Speaking to Ak and Barak on their DAZN Boxing Show, the Matchroom promoter said he felt like a “one-man army” while trying to get the super-fight off the runway.
“I can’t control the other side,” he noted.
Maybe he was a bit naive, Hearn stated, to believe people who told him that the pending arbitration wouldn’t affect Fury-Joshua plans. When he spoke to Top Rank’s Bob Arum on the phone right after the arbitration news dropped, he told Arum it made sense to stay on the road to make Fury-AJ.
“The whole thing absolutely stinks,” Hearn said, making clear he thinks this was the plan for Top Rank all along.
He isn’t sure that kicking the can down the road and making Fury-Joshua in December is the right move, or will occur. And it’s clear Hearn has been mulling things since the arbitration bomb dropped on May 18, and he’s gotten more salty in that time frame.
Hearn thinks there’s not been a real effort made to put off Wilder with a “step aside” fee.

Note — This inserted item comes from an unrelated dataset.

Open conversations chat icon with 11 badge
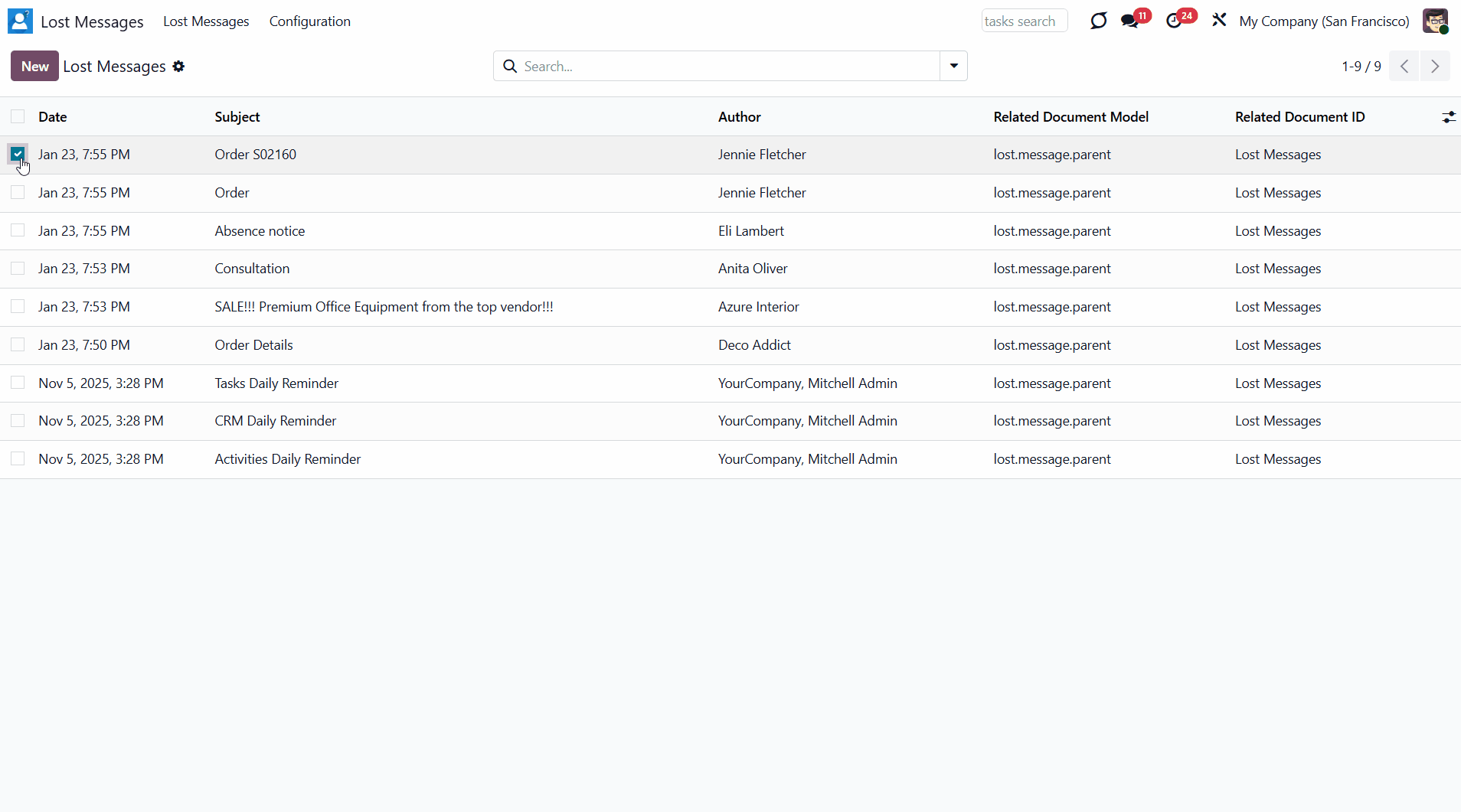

He speculated as to why, what sort of deals behind the scenes may have affected the whole matter. Hearn finds it curious that Fury isn’t kicking up dust, and doesn’t appear to be at all bummed that plans to battle AJ went into the gutter.

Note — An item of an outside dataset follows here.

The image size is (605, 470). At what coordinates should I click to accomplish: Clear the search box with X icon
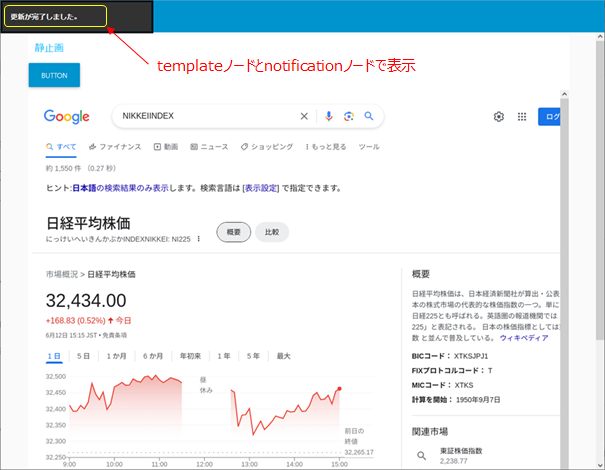coord(305,116)
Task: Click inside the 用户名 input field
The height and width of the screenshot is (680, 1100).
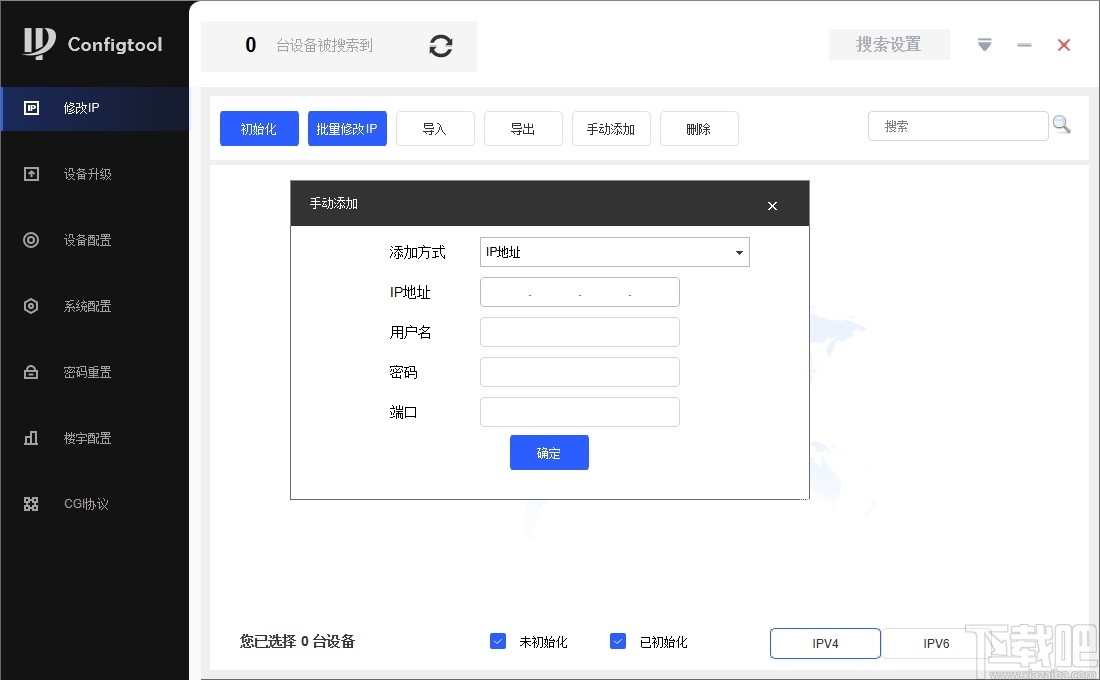Action: [x=579, y=332]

“AJ feels that the entire team never wanted the fight and they used his name for clout,” said Hearn.
The promoter kept a measured tone, but he betrayed a certain level of angry intensity when he said he believes that people were “in cahoots” to keep Fury-Joshua from being completed.
So on to the future, where it seems like Joshua will likely battle WBO mandatory challenger Oleksandr Usyk battle. “End of August” is the time frame that Hearn has in mind for a tussle between those two. AJ has told Hearn that he’s up for fighting Usyk, but it isn’t impossible that AJ gives up the WBO belt.

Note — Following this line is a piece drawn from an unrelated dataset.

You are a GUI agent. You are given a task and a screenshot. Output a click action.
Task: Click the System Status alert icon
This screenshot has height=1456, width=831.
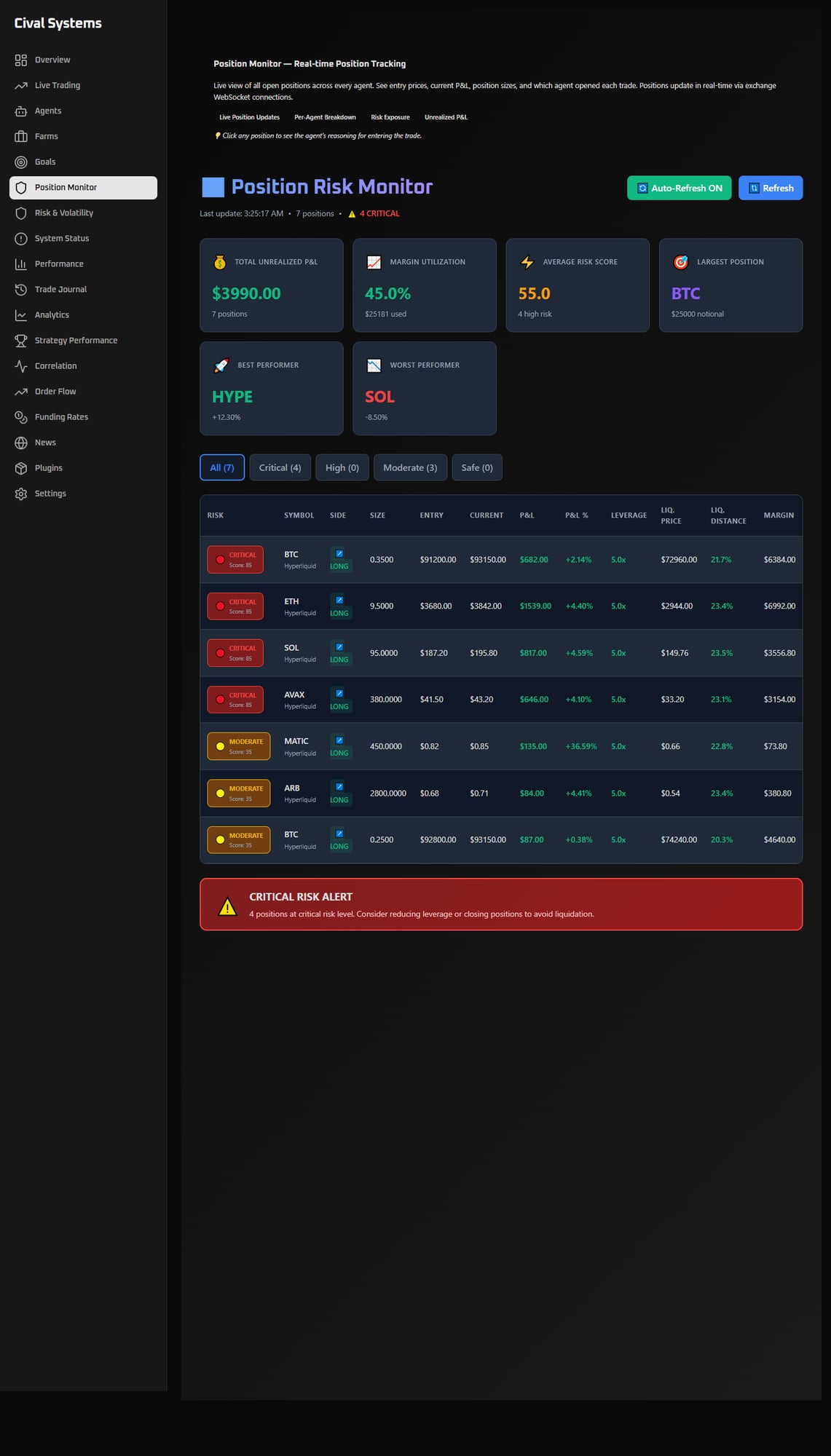pos(21,238)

Hearn has his hands tied, arguably, because there aren’t a plethora of alternative options for AJ. The heavyweight top 10 is actually pretty darned thin, filled with vets on the downside, others who have never reached their potential, young guns that aren’t that young, and skillfully managed athletes who are perhaps rated higher than their skill set would suggest is appropriate.
Hearn seems in a mood of heavy cynicism, and thinks the July 24 date for Fury-Wilder 3 will be pushed back, for the record. “I don’t believe anything anymore,” he said.
The promoter noted that boxing fans are having to dig deep into their pockets for all the pay-per-view events in the summer, including Pacquiao-Spence, Fury-Wilder 3, Davis-Barrios, Mayweather-Logan Paul, and Lopez-Kambosos.
“It’s out of control,” he said, throwing in a plug for DAZN, which requires a monthly subscription, but no extra fees beyond that.
All in all, it feels like boxing is back to normal, at least to a degree, when you see that the promotional wars like this have returned.